● **Teks Bacaan**
━━━━━━━━━━━━━━━━━━━━

Jakarta (ANTARA News) - Wakil Kepala Kepolisian Republik Indonesia (Wakapolri) Komisaris Jenderal Nanan Sukarna menyatakan tim preaudit Inspektorat Pengawasan Umum (Irwasum) Polri memberikan catatan khusus mengenai pengadaan "driving" simulator uji klinik pengemudi roda empat (R4) anggaran 2011.
"Tim preaudit menyetujui hasil PPK (Pejabat Pembuat Komitmen) untuk melaksanakan lelang dengan catatan," kata Nanan setelah menjalani pemeriksaan sekitar enam jam di gedung Komisi Pemberantasan Korupsi Jakarta, Selasa.
PPK dalam kasus tersebut adalah mantan Wakakorlantas Brigjen Didik Purnomo yang juga menjadi tersangka dalam kasus tersebut.
Namun Nanan tidak menjelaskan catatan khusus yang diberikan oleh tim preaudit tersebut.
"Ada yang harus disempurnakan," tambah Nanan singkat.
Nanan menjabat sebagai Inspektur Inspektorat Pengawasan Umum (Irwasum) Polri saat dilakukan preaudit terhadap pengadaan "driving" simulator uji klinik pengemudi roda empat (R4).

━━━━━━━━━━━━━━━━━━━━

● **Soal Latihan**
1. Menurut teks bacaan, berapa lama Nanan Sukarna menjalani pemeriksaan di gedung Komisi Pemberantasan Korupsi?
2. Tuliskan ulang bagian teks bacaan mulai dari "Jakarta (ANTARA News)" sampai dengan "tambah Nanan singkat." tanpa perubahan apa pun.

● **Kumpulan Data**
━━━━━━━━━━━━━━━━━━━━

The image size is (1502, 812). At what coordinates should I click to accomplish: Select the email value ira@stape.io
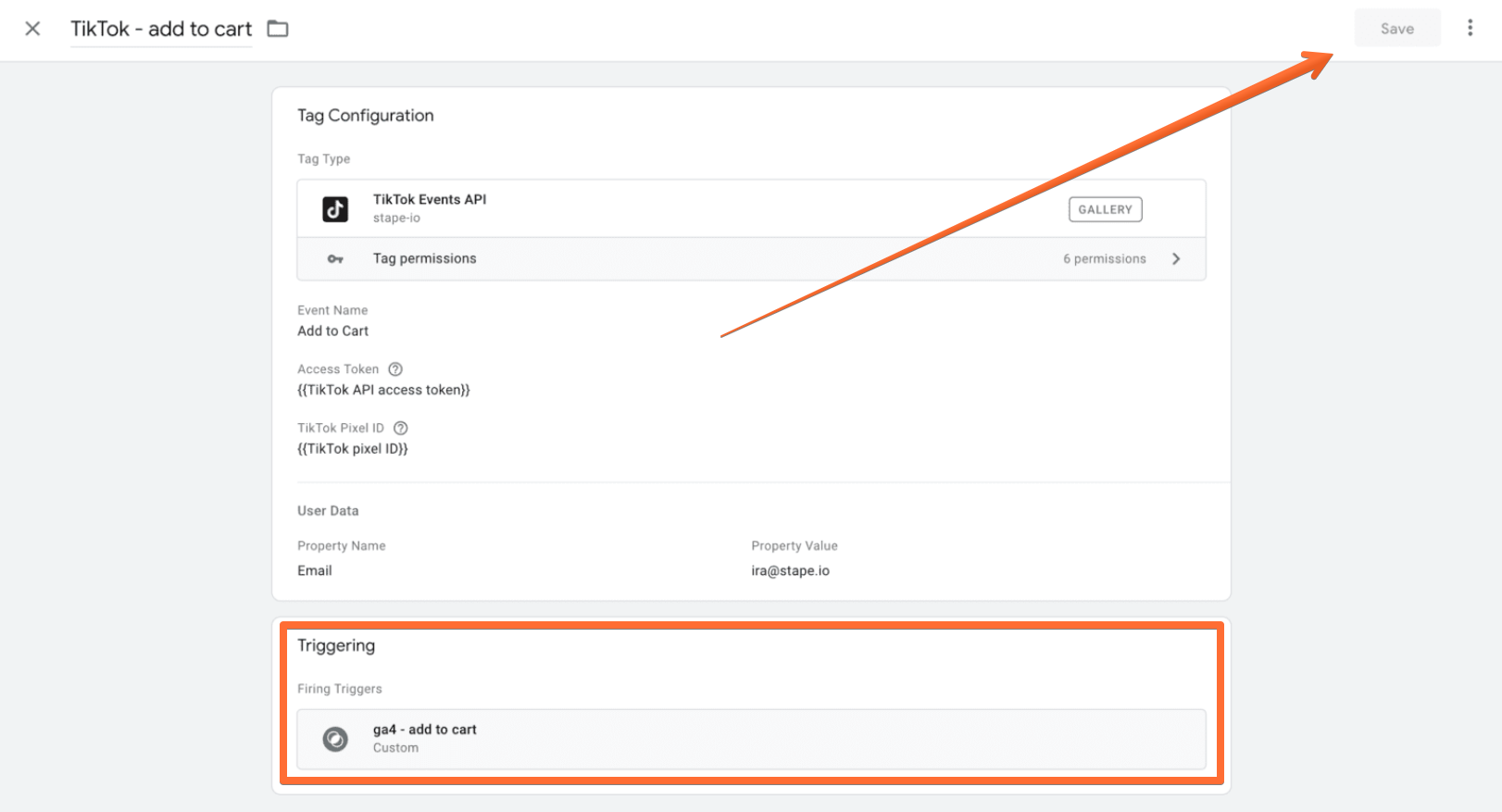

━━━━━━━━━━━━━━━━━━━━

● **Kunci Jawaban**
1. Sekitar enam jam.

2.
Jakarta (ANTARA News) - Wakil Kepala Kepolisian Republik Indonesia (Wakapolri) Komisaris Jenderal Nanan Sukarna menyatakan tim preaudit Inspektorat Pengawasan Umum (Irwasum) Polri memberikan catatan khusus mengenai pengadaan "driving" simulator uji klinik pengemudi roda empat (R4) anggaran 2011.
"Tim preaudit menyetujui hasil PPK (Pejabat Pembuat Komitmen) untuk melaksanakan lelang dengan catatan," kata Nanan setelah menjalani pemeriksaan sekitar enam jam di gedung Komisi Pemberantasan Korupsi Jakarta, Selasa.
PPK dalam kasus tersebut adalah mantan Wakakorlantas Brigjen Didik Purnomo yang juga menjadi tersangka dalam kasus tersebut.
Namun Nanan tidak menjelaskan catatan khusus yang diberikan oleh tim preaudit tersebut.
"Ada yang harus disempurnakan," tambah Nanan singkat.